=== Exercise data ===
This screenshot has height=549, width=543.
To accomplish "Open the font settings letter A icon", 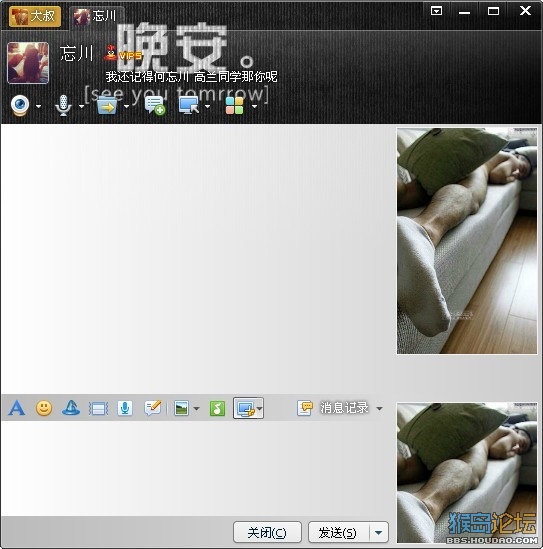I will pyautogui.click(x=17, y=408).
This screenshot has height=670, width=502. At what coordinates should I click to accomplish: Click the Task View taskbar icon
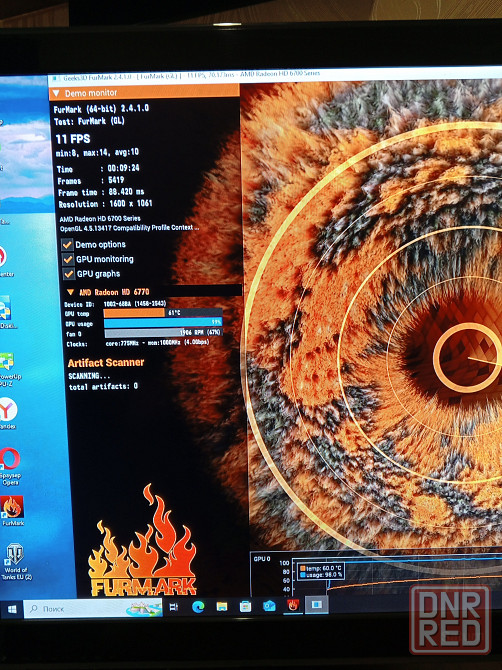tap(173, 607)
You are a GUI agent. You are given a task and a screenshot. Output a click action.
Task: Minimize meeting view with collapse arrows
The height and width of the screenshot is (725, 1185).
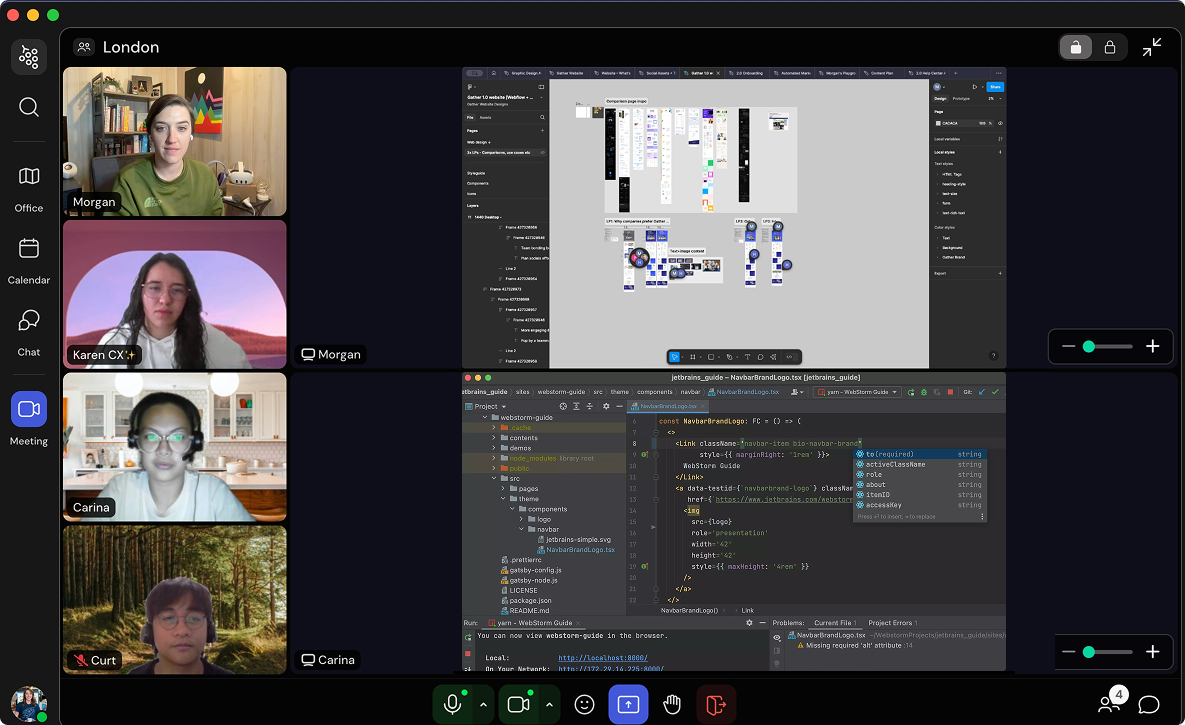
===
From the line containing "Task: Minimize meeting" down to the last line of the data above, transcribe exactly those lines and no others; omit the pictures.

Task: Minimize meeting view with collapse arrows
The height and width of the screenshot is (725, 1185).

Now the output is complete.